Vacation Surgery – Is Medical Tourism Dangerous?
The APSI Thoughts On Medical Tourism in Plastic Surgery
It is now summer and Americans often do what we do best in these warm months, we vacation. For those having thoughts about undergoing a cosmetic surgery, it can be enticing to consider combining a vacation with recovery from a surgery. And perhaps get that surgery at a cheaper cost.
Medical tourism is definitely on the rise for both cosmetic and reconstructive procedures with people venturing from the United States to countries as far flung as Thailand and Poland to have their surgery performed. The biggest medical tourism markets for plastic surgery are in central and south America and in areas of Asia.
Surely there are some well trained and experienced surgeons in other countries that can provide competent surgery, right? If so, what is the harm in going abroad for your breast augmentation or eye lift surgery?
Standards for safety and surgical training in other countries
America holds some of the most stringent standards in the world for surgery centers and hospitals to become accredited. We also have some of the finest training programs in the world and our surgeons typically have to complete at least 6 years of training after medical school to become a plastic surgeon and obtain hospital credentials. The American Board of Plastic Surgery holds their board certified surgeons to high standards in order to get and maintain their board certification. Many countries do not hold the same standards for operating facilities, sterile techniques, modernized instruments, surgeon credentials, anesthesia credentials, or quality of products used (remember, the FDA process of approval only exists here). Furthermore, many of these facilities are privately owned and it may be very difficult to research the answers to the questions about credentialing of staff or how equipment is maintained or sterilized.
Vacation activities and postoperative recovery do not mix
After surgery, patients should not be sunbathing, swimming, walking for hours on tours, or drinking alcohol. Activities such as these can greatly increase the risk of healing problems and other postoperative complications.
Most surgeons will advise patients to avoid flights (especially multi-hour flights) anywhere from 5-10 days after a procedure. Long plane rides can significantly increase the risk of a postoperative blood clot in the leg called a DVT (deep vein thrombosis) that can then move to the lungs to become a pulmonary embolus. Blood clots result in hospitalization, require blood thinning medications, and can potentially be fatal.
Short or no follow up appointments
Many cosmetic surgeries in the United States are followed in the days and months by postoperative visits by the operating surgeon to assess for healing, treat complications such as infection or fluid collections, and follow the scars and overall outcome.
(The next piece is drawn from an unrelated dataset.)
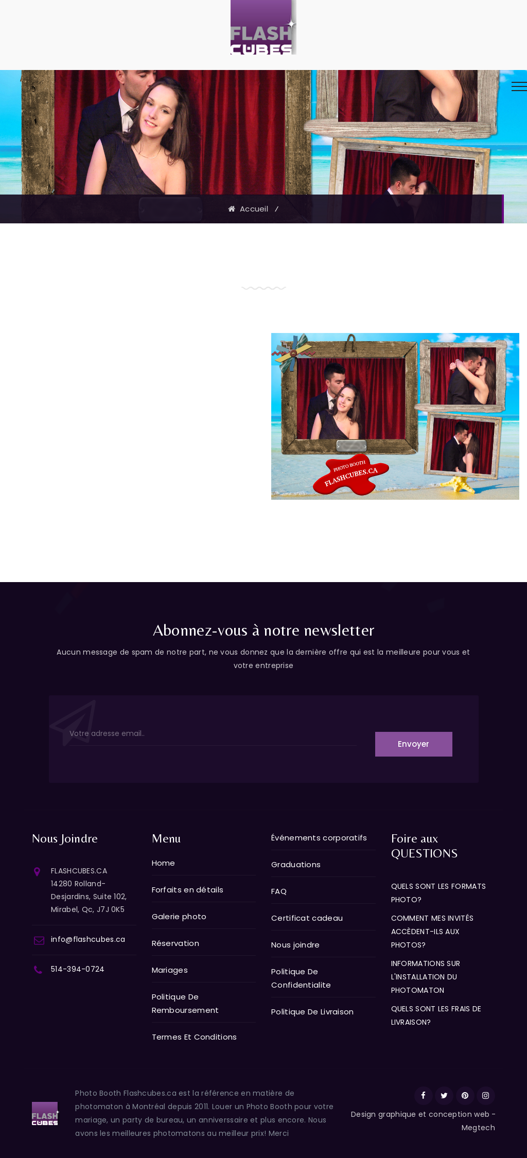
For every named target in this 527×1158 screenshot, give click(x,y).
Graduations (296, 864)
The earlier the complication is treated, often times the better the outcome for the patient. Data on complications from surgeries done abroad is limited but one study suggested a rate of about 15% that required some medical care. It is difficult to contain costs when a patient must seek a new surgeon in the United States to care for a complication that occurred under a different and out of country surgeon. That less expensive surgery can turn into a very costly situation if a complication occurs or a revision surgery is needed.
And, beware of clinics outside of the United States offering procedures that are deemed unsafe and illegal here. There are always reasons why those safeguards exist here as in the case of injections of silicone and other harmful substances. In these cases, there is significant risk of death or injury and no surgery or potential outcome is worth that risk.
Please keep yourself safe this summer and separate the concepts of vacation and surgery. And, as always, we encourage you to fully research your surgeon and procedure before proceeding with your plan for plastic surgery. In our opinion, the peace of mind that you are in well trained hands with all the correct safeguards in place is worth quite a bit.